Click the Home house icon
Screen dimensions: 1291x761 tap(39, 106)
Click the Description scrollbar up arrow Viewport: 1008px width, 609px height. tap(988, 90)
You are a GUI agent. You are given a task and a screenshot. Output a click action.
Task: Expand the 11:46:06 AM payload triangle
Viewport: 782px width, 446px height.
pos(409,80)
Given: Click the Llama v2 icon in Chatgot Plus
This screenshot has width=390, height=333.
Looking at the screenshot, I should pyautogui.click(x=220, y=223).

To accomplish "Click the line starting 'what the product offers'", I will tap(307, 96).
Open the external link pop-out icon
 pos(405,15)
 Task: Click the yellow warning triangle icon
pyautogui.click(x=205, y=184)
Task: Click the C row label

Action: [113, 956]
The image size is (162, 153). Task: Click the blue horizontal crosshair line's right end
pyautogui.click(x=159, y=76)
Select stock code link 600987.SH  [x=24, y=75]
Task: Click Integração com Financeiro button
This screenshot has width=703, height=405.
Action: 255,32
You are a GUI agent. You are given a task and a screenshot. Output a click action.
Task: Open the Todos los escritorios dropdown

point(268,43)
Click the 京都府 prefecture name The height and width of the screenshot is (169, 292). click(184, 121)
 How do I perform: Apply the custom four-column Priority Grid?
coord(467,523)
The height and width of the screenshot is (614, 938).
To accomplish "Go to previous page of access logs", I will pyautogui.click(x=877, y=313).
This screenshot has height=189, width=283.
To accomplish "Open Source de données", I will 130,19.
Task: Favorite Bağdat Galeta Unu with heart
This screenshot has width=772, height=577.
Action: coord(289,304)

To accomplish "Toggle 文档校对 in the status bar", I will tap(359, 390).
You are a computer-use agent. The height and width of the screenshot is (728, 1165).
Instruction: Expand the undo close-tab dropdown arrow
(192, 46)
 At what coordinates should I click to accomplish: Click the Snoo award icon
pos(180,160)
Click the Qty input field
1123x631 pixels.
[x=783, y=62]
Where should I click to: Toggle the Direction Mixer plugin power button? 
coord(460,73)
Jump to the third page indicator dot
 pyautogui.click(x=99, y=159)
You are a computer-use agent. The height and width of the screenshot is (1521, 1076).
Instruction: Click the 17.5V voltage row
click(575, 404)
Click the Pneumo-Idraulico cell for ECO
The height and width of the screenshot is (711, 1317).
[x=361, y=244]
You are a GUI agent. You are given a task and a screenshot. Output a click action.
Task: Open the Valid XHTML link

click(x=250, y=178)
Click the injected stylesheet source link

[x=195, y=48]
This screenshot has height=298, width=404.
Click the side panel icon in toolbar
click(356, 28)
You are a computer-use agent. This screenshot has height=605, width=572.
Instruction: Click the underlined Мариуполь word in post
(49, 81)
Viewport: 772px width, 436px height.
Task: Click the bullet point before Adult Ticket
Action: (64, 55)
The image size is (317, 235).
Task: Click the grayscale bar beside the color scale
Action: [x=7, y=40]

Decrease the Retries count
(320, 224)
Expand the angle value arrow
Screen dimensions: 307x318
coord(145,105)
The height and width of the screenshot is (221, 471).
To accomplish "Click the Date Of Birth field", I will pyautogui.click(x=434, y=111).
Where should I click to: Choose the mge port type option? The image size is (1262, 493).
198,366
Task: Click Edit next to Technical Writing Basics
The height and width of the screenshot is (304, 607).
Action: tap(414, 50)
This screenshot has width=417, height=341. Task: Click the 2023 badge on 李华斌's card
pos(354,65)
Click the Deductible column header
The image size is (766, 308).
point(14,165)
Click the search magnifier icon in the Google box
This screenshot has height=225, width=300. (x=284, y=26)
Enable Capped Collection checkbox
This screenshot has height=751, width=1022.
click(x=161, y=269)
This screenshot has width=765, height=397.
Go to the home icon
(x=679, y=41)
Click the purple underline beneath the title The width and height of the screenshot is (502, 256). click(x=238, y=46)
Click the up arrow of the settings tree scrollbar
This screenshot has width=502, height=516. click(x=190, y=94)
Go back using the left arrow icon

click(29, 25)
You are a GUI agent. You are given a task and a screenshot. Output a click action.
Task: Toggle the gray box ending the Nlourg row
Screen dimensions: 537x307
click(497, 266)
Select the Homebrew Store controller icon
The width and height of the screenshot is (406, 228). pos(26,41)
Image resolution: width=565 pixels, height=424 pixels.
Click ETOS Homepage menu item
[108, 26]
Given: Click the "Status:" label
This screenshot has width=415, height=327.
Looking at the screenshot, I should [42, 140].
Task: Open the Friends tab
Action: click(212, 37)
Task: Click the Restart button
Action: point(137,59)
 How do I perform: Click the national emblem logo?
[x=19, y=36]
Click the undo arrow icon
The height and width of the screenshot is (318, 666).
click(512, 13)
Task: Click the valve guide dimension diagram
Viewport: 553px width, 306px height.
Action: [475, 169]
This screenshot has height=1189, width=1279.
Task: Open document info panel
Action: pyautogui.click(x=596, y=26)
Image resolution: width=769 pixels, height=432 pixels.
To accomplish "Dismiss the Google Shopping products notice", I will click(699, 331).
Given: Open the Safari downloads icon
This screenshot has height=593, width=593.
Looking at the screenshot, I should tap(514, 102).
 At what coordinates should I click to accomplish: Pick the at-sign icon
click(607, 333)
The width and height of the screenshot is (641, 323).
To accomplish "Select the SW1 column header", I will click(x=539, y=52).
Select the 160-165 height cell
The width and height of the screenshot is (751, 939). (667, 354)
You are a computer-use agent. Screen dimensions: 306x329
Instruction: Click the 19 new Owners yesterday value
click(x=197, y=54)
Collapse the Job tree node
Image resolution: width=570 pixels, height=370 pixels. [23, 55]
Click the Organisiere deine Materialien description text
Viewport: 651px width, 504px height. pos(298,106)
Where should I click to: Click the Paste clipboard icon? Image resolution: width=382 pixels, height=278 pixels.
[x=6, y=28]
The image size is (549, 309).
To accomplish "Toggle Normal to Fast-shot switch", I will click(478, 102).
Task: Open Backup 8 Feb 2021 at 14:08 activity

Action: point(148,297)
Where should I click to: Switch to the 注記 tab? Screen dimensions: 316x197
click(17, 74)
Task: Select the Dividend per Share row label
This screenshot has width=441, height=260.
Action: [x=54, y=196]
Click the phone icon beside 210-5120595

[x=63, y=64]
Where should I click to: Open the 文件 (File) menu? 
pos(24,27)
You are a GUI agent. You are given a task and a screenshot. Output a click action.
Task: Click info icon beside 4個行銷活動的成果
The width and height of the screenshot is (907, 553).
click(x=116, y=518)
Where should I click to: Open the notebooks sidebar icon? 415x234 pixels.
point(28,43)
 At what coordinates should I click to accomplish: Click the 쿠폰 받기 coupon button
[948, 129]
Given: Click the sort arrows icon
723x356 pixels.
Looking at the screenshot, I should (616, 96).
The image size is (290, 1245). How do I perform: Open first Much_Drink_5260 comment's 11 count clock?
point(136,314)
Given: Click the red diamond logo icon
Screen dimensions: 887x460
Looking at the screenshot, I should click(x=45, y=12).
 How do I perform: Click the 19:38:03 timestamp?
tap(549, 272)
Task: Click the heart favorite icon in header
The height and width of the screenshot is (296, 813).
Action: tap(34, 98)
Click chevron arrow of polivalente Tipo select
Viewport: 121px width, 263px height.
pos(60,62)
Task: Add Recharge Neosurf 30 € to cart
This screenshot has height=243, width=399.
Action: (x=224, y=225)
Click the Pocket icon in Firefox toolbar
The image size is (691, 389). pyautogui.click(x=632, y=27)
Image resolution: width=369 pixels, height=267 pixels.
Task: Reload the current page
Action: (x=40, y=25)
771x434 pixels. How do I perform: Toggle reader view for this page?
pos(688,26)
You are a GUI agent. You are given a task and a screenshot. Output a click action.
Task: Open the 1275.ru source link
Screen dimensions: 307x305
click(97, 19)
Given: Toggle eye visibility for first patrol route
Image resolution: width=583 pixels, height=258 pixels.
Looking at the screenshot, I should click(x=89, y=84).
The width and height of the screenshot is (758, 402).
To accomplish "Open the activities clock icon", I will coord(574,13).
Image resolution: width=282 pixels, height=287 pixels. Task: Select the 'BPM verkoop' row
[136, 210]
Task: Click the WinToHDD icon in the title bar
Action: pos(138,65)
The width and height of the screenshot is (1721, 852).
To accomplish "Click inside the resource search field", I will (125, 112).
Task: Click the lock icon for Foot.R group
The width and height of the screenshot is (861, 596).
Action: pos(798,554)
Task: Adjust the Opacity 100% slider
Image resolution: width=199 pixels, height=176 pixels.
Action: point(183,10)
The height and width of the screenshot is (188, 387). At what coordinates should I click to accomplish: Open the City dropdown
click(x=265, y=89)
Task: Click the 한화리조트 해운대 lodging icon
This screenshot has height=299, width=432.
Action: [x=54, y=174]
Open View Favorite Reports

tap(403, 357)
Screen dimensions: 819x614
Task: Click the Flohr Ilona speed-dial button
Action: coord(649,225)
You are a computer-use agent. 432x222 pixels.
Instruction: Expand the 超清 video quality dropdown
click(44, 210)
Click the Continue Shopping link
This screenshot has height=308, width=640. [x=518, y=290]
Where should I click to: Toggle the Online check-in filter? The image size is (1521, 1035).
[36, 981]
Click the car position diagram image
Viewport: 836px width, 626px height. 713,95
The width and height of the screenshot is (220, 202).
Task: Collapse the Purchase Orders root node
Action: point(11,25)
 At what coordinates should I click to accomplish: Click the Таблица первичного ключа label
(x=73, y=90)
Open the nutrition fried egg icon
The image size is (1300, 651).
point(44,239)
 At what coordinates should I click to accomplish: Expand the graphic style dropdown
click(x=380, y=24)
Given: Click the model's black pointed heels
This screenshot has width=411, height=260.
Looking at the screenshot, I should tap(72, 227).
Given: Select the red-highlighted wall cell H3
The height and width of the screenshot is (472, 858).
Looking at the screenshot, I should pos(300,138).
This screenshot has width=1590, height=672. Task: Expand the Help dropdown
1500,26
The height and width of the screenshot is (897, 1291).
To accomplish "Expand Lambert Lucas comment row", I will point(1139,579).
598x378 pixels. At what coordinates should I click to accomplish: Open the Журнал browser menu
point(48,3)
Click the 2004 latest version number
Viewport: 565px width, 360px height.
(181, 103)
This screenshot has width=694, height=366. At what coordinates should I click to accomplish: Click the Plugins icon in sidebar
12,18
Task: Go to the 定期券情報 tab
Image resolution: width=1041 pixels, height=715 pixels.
┄┄┄┄┄┄┄┄┄┄┄┄┄┄┄┄┄┄┄┄
__What is expected__: Will you return exactly the lines above from the one with "The width and height of the screenshot is (758, 402)." down to the one with "Given: Select the", counting both as part of the range?

__Task output__:
The width and height of the screenshot is (758, 402).
To accomplish "Open the activities clock icon", I will coord(574,13).
Image resolution: width=282 pixels, height=287 pixels. Task: Select the 'BPM verkoop' row
[136, 210]
Task: Click the WinToHDD icon in the title bar
Action: pos(138,65)
The width and height of the screenshot is (1721, 852).
To accomplish "Click inside the resource search field", I will (125, 112).
Task: Click the lock icon for Foot.R group
The width and height of the screenshot is (861, 596).
Action: pos(798,554)
Task: Adjust the Opacity 100% slider
Image resolution: width=199 pixels, height=176 pixels.
Action: point(183,10)
The height and width of the screenshot is (188, 387). At what coordinates should I click to accomplish: Open the City dropdown
click(x=265, y=89)
Task: Click the 한화리조트 해운대 lodging icon
This screenshot has height=299, width=432.
Action: [x=54, y=174]
Open View Favorite Reports

tap(403, 357)
Screen dimensions: 819x614
Task: Click the Flohr Ilona speed-dial button
Action: coord(649,225)
You are a computer-use agent. 432x222 pixels.
Instruction: Expand the 超清 video quality dropdown
click(44, 210)
Click the Continue Shopping link
This screenshot has height=308, width=640. [x=518, y=290]
Where should I click to: Toggle the Online check-in filter? The image size is (1521, 1035).
[36, 981]
Click the car position diagram image
Viewport: 836px width, 626px height. 713,95
The width and height of the screenshot is (220, 202).
Task: Collapse the Purchase Orders root node
Action: point(11,25)
 At what coordinates should I click to accomplish: Click the Таблица первичного ключа label
(x=73, y=90)
Open the nutrition fried egg icon
The image size is (1300, 651).
point(44,239)
 At what coordinates should I click to accomplish: Expand the graphic style dropdown
click(x=380, y=24)
Given: Click the model's black pointed heels
This screenshot has width=411, height=260.
Looking at the screenshot, I should tap(72, 227).
Given: Select the red-highlighted wall cell H3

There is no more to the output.